Sounds kinda kinky...

I hear the same thing from my husband. He claims I don't "allow" him to be a man.
That sounds like an excuse - plain and simple.

I've always made a firm distinction in my own life between "excuses" and "reasons."

As he's using YOU as an excuse, he likely won't "Man-up" unless he wants to.

Its truly not all of us. I had my own issues - but never once blamed my wife for who I was or who I am.
 
#4 · (Edited by Moderator)
Where the **** do I sign up for this life? I work 12 hours a day, come home make dinner atleast half the time, help around the house, help the kids with homework and would give my right arm to make sure the family has what it needs. Hell, wouldn't miss the already non existant sex life. I will gladly take your husband's place, hell I may even do the dishes every once in a while.

Seriously though. If your hubby is that lazy and worthless, toss his ass out. You don't get married to have an extra kid to raise.

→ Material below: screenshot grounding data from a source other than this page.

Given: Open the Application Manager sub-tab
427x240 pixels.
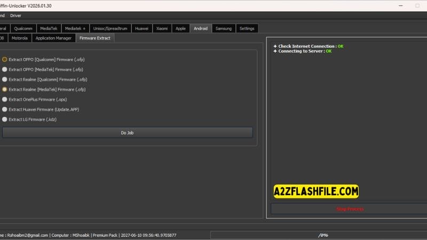Looking at the screenshot, I should coord(53,38).
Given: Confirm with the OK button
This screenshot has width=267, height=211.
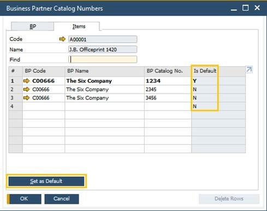Looking at the screenshot, I should pyautogui.click(x=24, y=198).
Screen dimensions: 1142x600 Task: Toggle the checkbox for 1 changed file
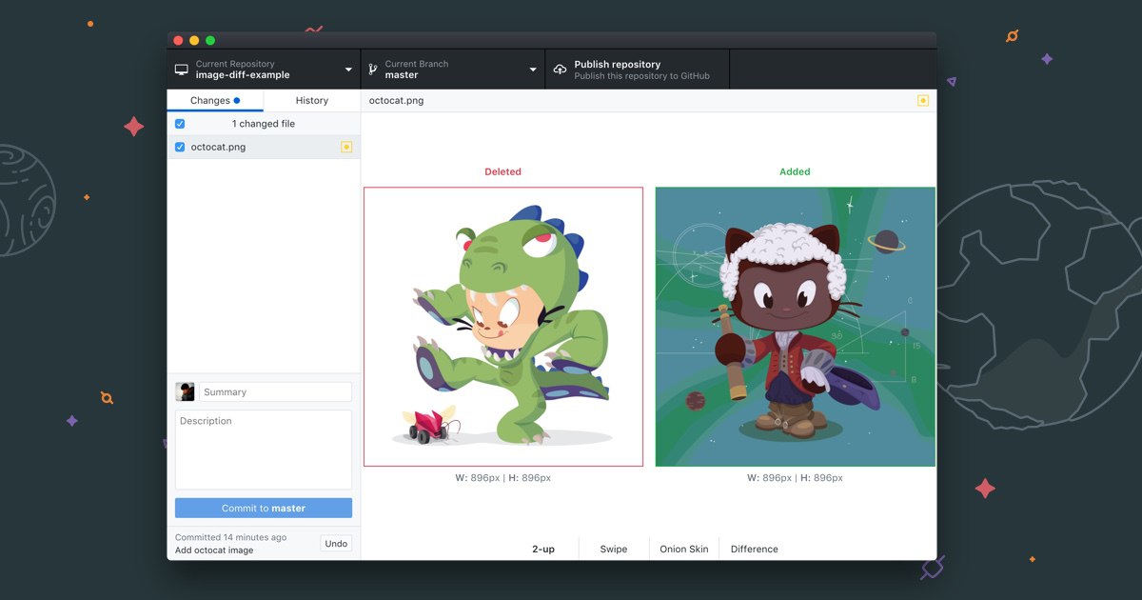180,124
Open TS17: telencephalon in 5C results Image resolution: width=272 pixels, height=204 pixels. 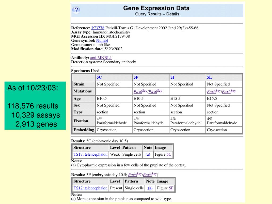pyautogui.click(x=90, y=154)
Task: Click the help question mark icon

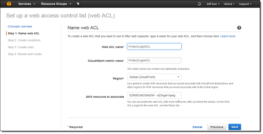Action: 239,28
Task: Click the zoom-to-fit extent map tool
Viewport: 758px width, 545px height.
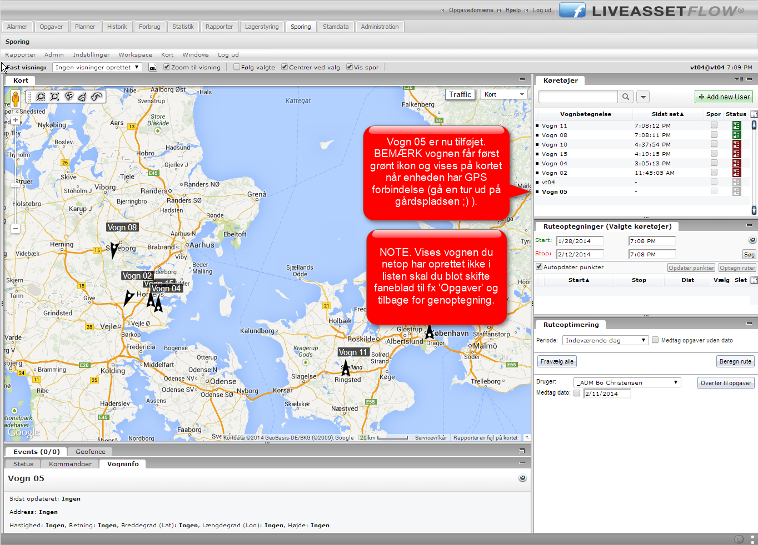Action: 54,97
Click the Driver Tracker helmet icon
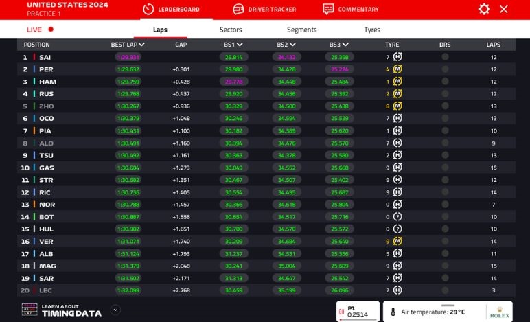The height and width of the screenshot is (322, 530). 238,9
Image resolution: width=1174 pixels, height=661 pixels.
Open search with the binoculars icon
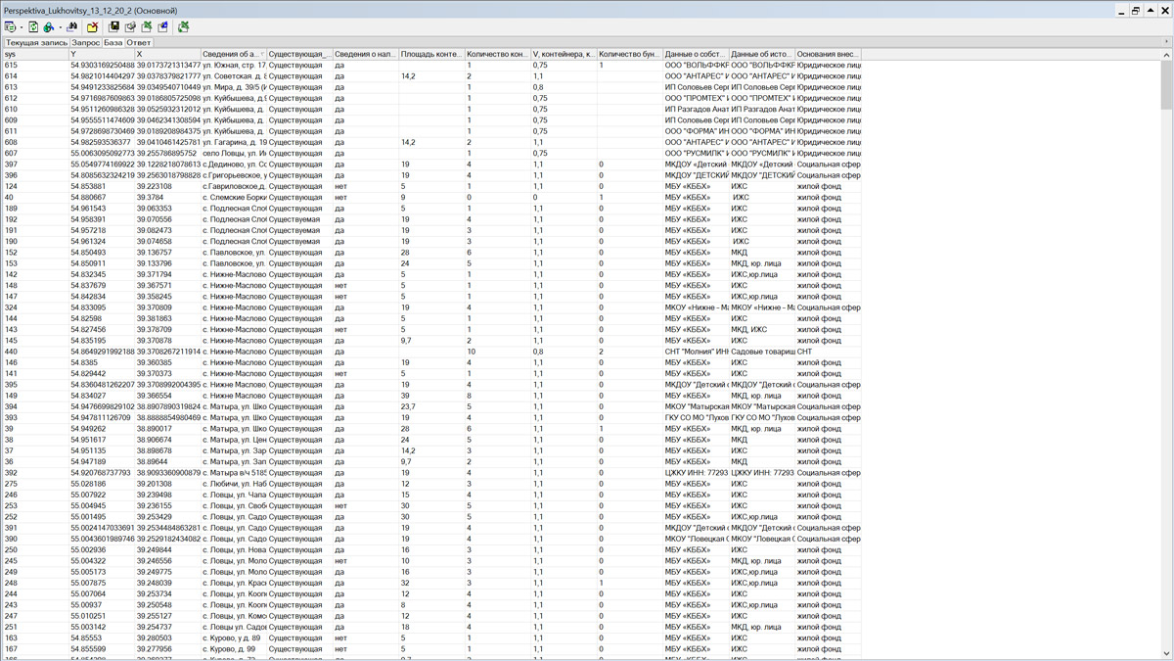coord(72,27)
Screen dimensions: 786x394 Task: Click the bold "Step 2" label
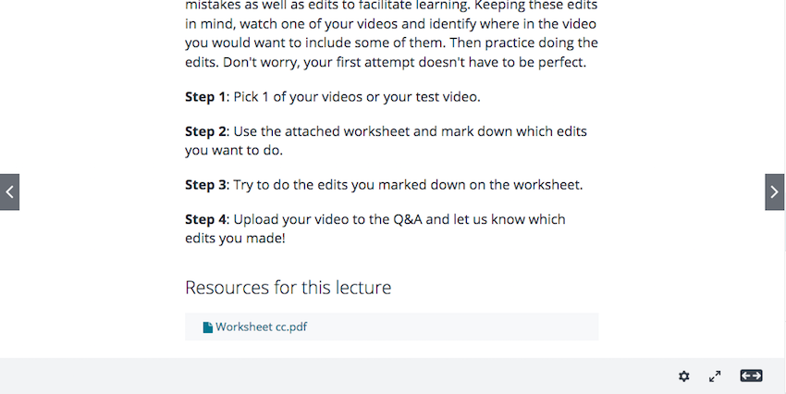pyautogui.click(x=205, y=131)
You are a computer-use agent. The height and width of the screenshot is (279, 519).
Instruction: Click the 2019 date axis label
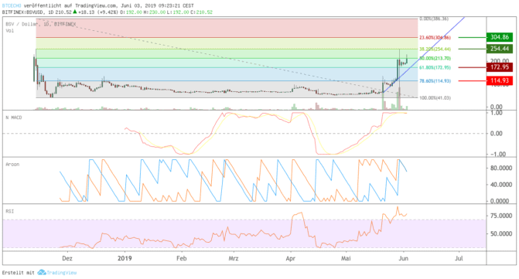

If you wish to use the logic that your hubby and some of what you see on here are an accurate depicition of the entire male species. I could using the same logic say what is wrong with women, they are loveless lazy asses that sould come with an instruction manual and a box of eggshells that you can practice walking on in preperation for your life of misery. But I guess I can see past the end of my nose enough to know that would be wrong.
 
#5 ·
Where the **** do I sign up for this life? I work 12 hours a day, come home make dinner atleast half the time, help around the house, help the kids with homework and would give my right arm to make sure the family has what it needs. Hell, wouldn't miss the already non existant sex life. I will gladly take your husband's place, hell I may even do the dishes every once in a while.
Seriously though. If your hubby is that lazy and worthless, toss his ass out. You don't get married to have an extra kid to raise.
:iagree:

The real question really isn't when did men stop being men, but why do you tolerate this in your marriage?
 
#6 ·
My husband has certainly stepped up to the plate and has put more then his fair share of effort into our marriage right from the start. I more then appreciate everything he does for me. Now that I'm disabled after my spine injury, he has picked up my slack on my bad days where I can not get out of bed. Even before my injury, he's worked 2 part time jobs along with his full time job. One of his part time jobs is teaching online college course, the other is a small business of ours. When he asked me to quit my job to stay home with the kids, we discussed that I may never return to work. Now I really can't return to work and never will be able to bring money into our household. I'm a very lucky woman to have him as my husband. Everything about him is wonderful. :)
Posted via Mobile Device
 
#10 ·
Seriously, what's going on guys???? Is it the food you're eating or what????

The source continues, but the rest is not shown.